PŁYNNY OBRAZ – PŁYNNY DYSKURS

A A A
„Obraz zrobiony ze wszystkiego – to sposób na określenie jego natury pogmatwanej, nieczystej, pełnej elementów wyraźnych zmieszanych z niewyraźnymi, złudnych zmieszanych z odkrywczymi, pełnej wizualnych kształtów zmieszanych z myślą wcieloną w czyn. Nie jest więc ani wszystkim, ani niczym.” – tak komentuje naturę obrazów Georges Didi-Huberman w jego jedynej przetłumaczonej na język polski książce „Obrazy mimo wszystko” (Kraków, Universitas 2008), poświęconej archeologii czterech fotografii, wykonanych przez członków Sonderkommando w obozie koncentracyjnym w Brzezince. „Wyrwane piekłu” zdjęcia, ocalałe z Shoah, są dla Didi-Hubermana „strzępami prawdy”, dowodami na możliwość przełamania dyskursu niewyobrażalnego, w przestrzeni którego funkcjonuje refleksja o Zagładzie. Obrona fotografii, jaką francuski historyk sztuki przeprowadza w drugiej części książki („Mimo obrazu wszystkiego”), jest nierozerwalnie związana z jego rozumieniem wizualności; autor porusza się między opisanymi przez siebie pojęciami dotyczącymi różnego charakteru obrazów, takimi jak „obraz-montaż”, „obraz-fetysz”, „obraz-pozór”. Wywód o znaczeniu czterech fotografii – fragmentów prawdy Shoah – wpisuje się w konsekwentnie prowadzoną przez Didi-Hubermana krytykę dyskursu historii sztuki, ograniczającej pole analizy do jednorodnego i czytelnego, ikonologicznego modelu obrazu. Tymczasem obrazy nie są przejrzyste i jednoznaczne, a ich bytowanie w kulturze przeczy absolutyzacji przeszłości i rozpatrywania ich tylko i wyłącznie w kontekście zamkniętej historii: „Problem obrazów znajduje się w samym sercu tego wielkiego zaburzenia czasu, naszego «niepokoju w kulturze». Należałoby umieć widzieć w obrazach to, z czego ocalały. Po to, by historia, uwolniona od czystej przeszłości (tego absolutu, tej abstrakcji), pomogła nam otworzyć teraźniejszość czasu.”

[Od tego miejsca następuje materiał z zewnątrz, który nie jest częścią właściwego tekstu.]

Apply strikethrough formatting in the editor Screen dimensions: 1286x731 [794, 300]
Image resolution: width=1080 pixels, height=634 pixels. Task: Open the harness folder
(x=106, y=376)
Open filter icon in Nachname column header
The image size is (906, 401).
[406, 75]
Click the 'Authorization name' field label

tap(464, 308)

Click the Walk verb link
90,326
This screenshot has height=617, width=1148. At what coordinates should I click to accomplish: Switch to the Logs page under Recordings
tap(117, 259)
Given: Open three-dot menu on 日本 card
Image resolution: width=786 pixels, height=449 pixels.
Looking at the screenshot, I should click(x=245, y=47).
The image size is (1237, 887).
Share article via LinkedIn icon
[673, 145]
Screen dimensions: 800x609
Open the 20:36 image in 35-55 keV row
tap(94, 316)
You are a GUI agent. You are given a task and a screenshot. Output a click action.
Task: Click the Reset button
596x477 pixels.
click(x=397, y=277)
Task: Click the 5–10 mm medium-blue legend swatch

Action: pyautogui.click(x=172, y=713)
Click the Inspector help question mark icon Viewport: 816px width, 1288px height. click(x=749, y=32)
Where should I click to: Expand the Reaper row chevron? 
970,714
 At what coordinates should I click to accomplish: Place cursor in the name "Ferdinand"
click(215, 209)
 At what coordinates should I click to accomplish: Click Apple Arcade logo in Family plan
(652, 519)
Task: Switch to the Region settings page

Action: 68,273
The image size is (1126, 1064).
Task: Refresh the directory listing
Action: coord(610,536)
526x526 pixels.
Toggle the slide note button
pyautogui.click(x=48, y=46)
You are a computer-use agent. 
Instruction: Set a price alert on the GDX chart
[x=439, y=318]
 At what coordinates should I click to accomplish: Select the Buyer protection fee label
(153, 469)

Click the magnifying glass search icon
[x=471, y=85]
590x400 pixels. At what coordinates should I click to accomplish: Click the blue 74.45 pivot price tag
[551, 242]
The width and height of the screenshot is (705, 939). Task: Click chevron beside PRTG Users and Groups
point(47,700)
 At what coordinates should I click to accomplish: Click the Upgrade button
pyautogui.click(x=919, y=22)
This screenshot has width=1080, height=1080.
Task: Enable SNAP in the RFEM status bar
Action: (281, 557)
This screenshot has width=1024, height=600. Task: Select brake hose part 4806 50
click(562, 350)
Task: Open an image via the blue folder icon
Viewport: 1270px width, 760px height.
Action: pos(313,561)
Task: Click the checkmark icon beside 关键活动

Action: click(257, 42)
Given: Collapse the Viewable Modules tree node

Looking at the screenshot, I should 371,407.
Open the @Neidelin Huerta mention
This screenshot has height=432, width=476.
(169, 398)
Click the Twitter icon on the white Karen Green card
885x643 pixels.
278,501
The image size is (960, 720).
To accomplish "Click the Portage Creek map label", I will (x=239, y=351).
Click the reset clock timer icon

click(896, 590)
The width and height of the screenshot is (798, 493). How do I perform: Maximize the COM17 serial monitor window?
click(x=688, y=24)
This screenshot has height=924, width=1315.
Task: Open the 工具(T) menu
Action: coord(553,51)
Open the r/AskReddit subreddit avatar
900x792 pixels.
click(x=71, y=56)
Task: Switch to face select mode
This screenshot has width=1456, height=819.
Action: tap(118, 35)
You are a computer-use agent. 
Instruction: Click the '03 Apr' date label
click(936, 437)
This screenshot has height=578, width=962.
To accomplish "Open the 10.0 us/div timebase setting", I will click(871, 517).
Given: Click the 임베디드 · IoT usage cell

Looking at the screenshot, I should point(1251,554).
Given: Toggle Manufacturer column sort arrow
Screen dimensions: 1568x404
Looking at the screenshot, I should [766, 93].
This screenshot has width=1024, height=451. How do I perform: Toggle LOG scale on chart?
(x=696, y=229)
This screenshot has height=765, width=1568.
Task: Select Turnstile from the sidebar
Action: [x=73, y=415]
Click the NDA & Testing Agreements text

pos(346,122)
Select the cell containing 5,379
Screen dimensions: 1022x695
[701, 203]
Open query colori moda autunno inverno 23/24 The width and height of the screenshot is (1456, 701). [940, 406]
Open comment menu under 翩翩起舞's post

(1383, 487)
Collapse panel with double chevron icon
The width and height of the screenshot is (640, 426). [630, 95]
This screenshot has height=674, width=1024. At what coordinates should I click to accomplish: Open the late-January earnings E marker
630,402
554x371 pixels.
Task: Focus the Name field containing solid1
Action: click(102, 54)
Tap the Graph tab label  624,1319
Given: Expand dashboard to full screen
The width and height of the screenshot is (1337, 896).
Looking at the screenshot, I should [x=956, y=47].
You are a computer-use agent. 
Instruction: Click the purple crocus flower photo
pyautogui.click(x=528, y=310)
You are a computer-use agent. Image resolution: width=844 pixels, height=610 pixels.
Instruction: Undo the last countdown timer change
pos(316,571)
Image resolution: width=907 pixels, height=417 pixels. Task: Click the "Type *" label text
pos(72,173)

Dwa lata po publikacji przekładu „Obrazów mimo wszystko” wydawnictwo Universitas oddaje w ręce czytelnika książkę Andrzeja Leśniaka „Obraz płynny. Georges Didi-Huberman i dyskurs historii sztuki”. Studium krakowskiego autora poświęcone jest analizie modelu historii sztuki, jaki proponuje Didi-Huberman w swoich pismach. Leśniak rekonstruuje i wyjaśnia podstawowe pojęcia, których francuski historyk sztuki używa w krytyce dyskursu, jaki dominuje w dyscyplinie. Polski autor wskazuje na ich genealogię, przybliża ich znaczenie dla przeobrażenia sztywnego i anachronicznego języka historii sztuki. Najwięcej miejsca monografista poświęca figurom, które stanowią esencję dyskursu Didi-Hubermana: obrazu sennego, anachronizmu i przetrwaniu obrazu. Dzięki tym dobrze wyważonym akcentom w prezentacji myśli Didi-Hubermana czytelnik zyskuje szeroką panoramę na proponowany przez francuskiego myśliciela nowatorski model mówienia o sztuce.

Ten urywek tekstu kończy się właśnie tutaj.